[Records drawn from a dataset]
# # # # # # #

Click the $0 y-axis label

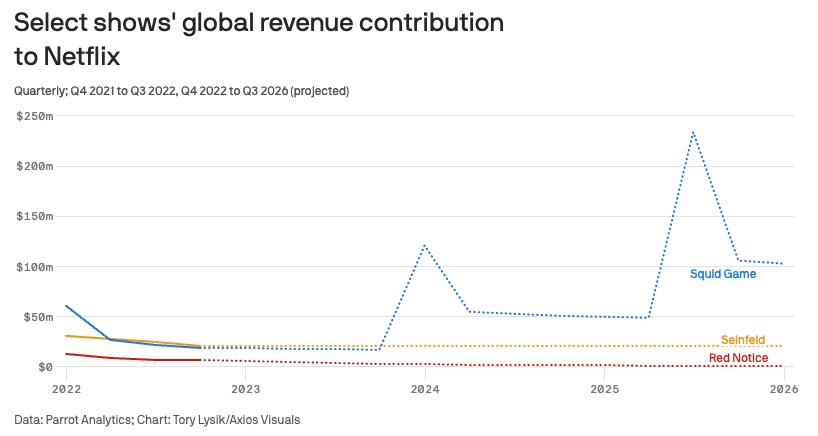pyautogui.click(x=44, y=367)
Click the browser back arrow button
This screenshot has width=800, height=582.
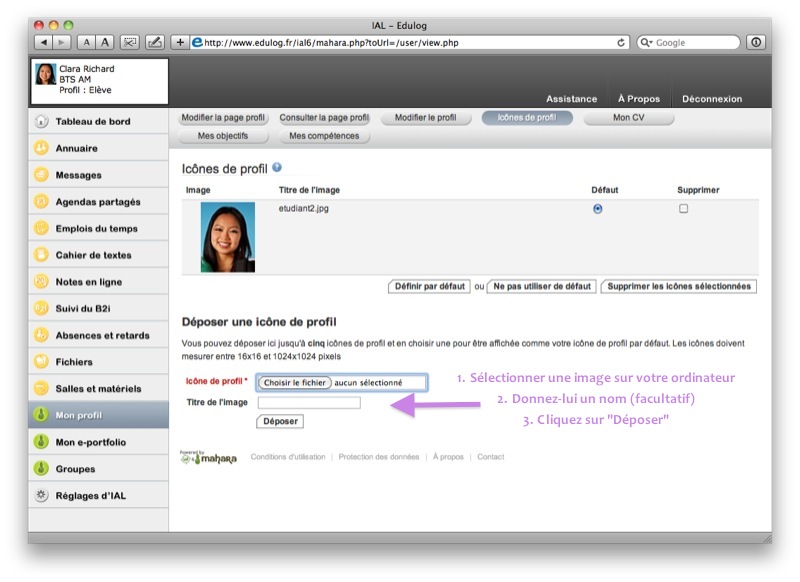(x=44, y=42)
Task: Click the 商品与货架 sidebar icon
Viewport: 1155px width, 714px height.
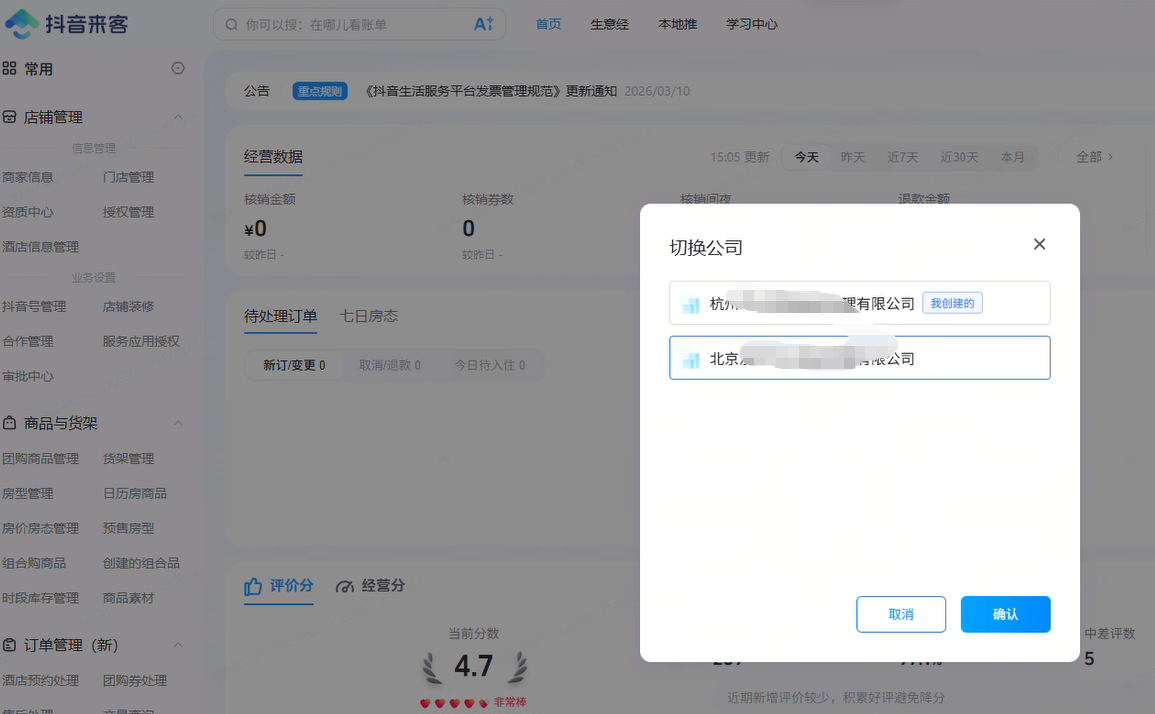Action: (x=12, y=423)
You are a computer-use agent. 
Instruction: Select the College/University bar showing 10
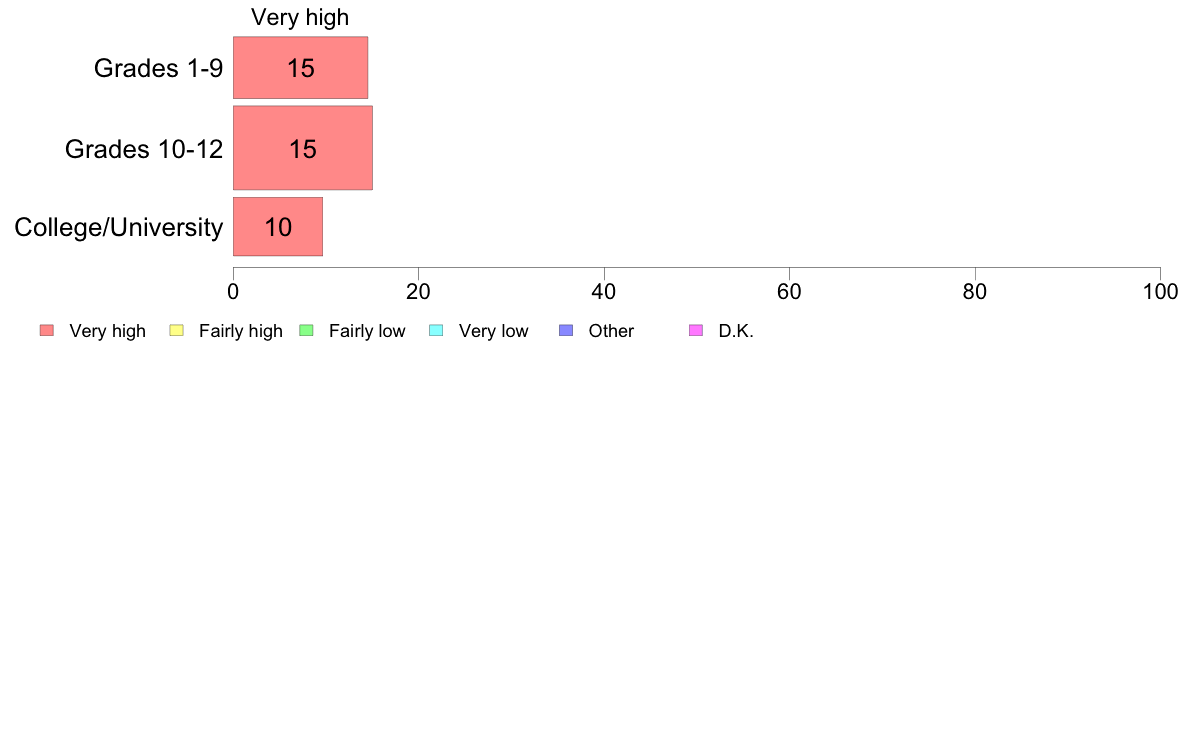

# # # # # # #

What the task requires: From the first line to the last, write out the data above exactly. Omit the pictures.

Solved exercise:
Click the $0 y-axis label

pyautogui.click(x=44, y=367)
Click the browser back arrow button
This screenshot has width=800, height=582.
(x=44, y=42)
Task: Click the 商品与货架 sidebar icon
Viewport: 1155px width, 714px height.
Action: (x=12, y=423)
You are a computer-use agent. 
Instruction: Select the College/University bar showing 10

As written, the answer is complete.